Find the x- and y-intercept of the line. -3x + 9y = 18
Solution:
The x-intercept is the value of x coordinate where a line cuts the x-axis, and the y-intercept is the point where the line cuts the y-axis.
First method:
Given equation is -3x + 9y = 18
Divide the equation by 18 throughout
(x/-6) + (y/ 2) = 1 compare with (x/a) + (y/b) = 1 where a is x intercept and b is y intercept
Hence x - intercept is = -6 and y - intercept = 2
Second method:
Given equation is -3x + 9y = 18, now we know that x and y intercepts are the points on x and y axis respectively.

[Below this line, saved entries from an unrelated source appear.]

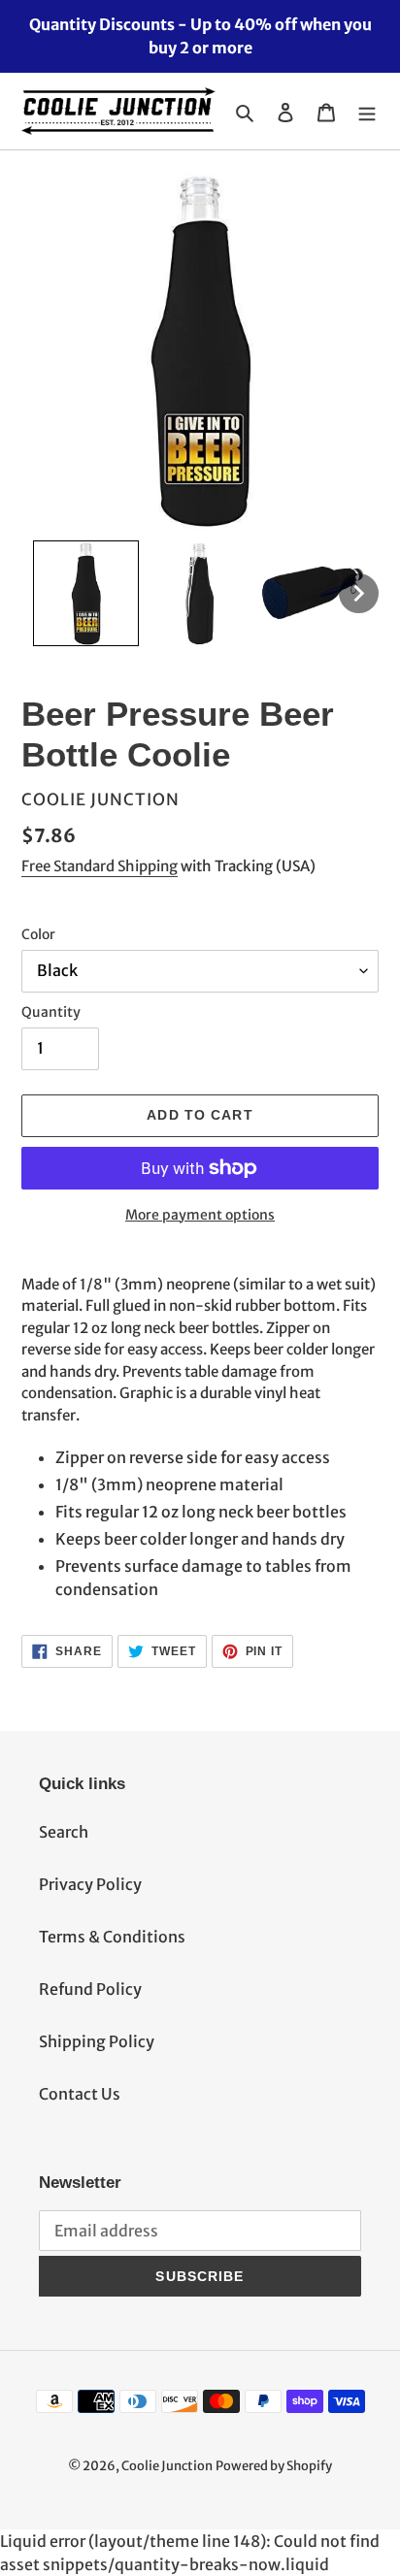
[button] (86, 593)
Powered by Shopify (274, 2466)
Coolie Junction (167, 2466)
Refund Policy (90, 1989)
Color (38, 934)
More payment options (200, 1214)
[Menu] (367, 111)
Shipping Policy (96, 2041)
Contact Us (79, 2093)
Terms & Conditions (112, 1936)
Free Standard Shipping (99, 866)
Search (63, 1832)
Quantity (51, 1012)
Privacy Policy (90, 1884)
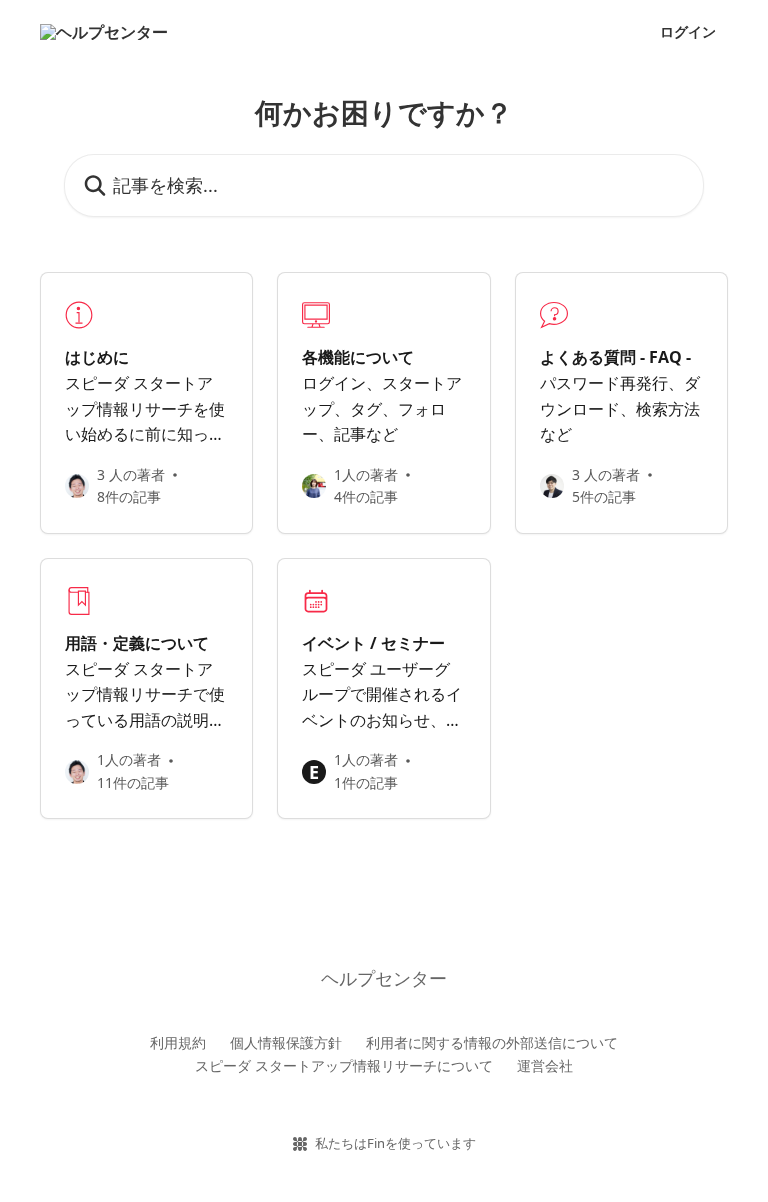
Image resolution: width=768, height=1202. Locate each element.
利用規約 (178, 1042)
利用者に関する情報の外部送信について (492, 1042)
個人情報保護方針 (286, 1042)
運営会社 (545, 1065)
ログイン (688, 32)
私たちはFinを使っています (395, 1143)
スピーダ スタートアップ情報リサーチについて (344, 1065)
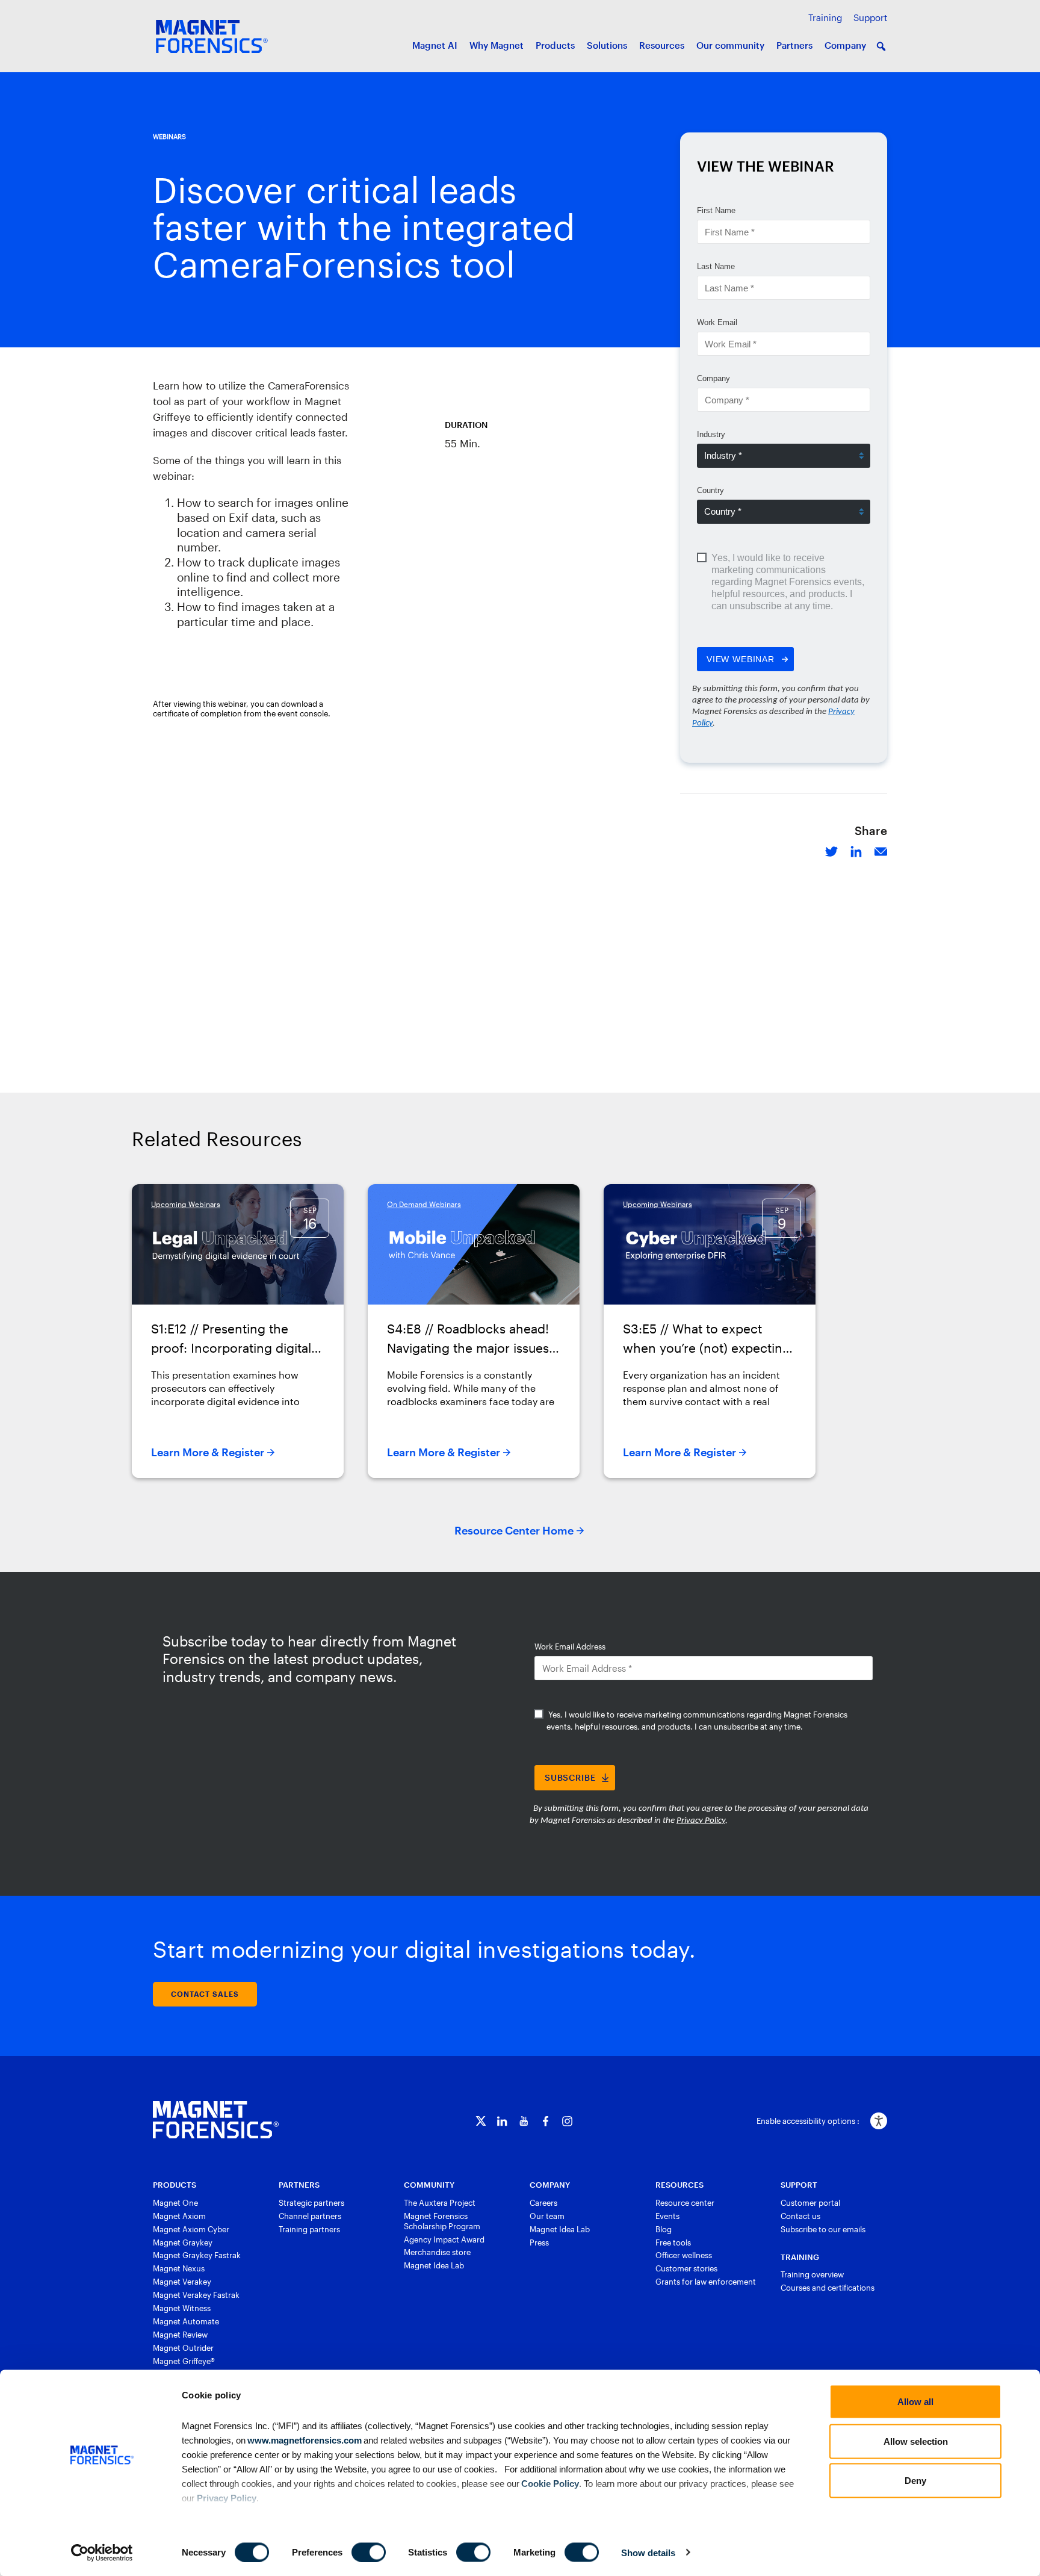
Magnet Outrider (183, 2348)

Thus to get the x - intercept put y = 0 in the given equation
∴ -3x + 9(0) = 18 ⇒-3x = 18 ⇒ x = -6 ⇒ x intercept = -6
And to get the y intercept put x = 0 in the given equation,
∴ -3(0) + 9y = 18 ⇒ 9y = 18 ⇒ y = 2 ⇒ y intercept = 2
Also from the graph it is clear that x-intercept and y- intercept of the given line are (-6, 2) respectively.
Find the x- and y-intercept of the line. -3x + 9y = 18
Summary:
The x- and y-intercept of the line. -3x + 9y = 18 are -6 and 2 respectively.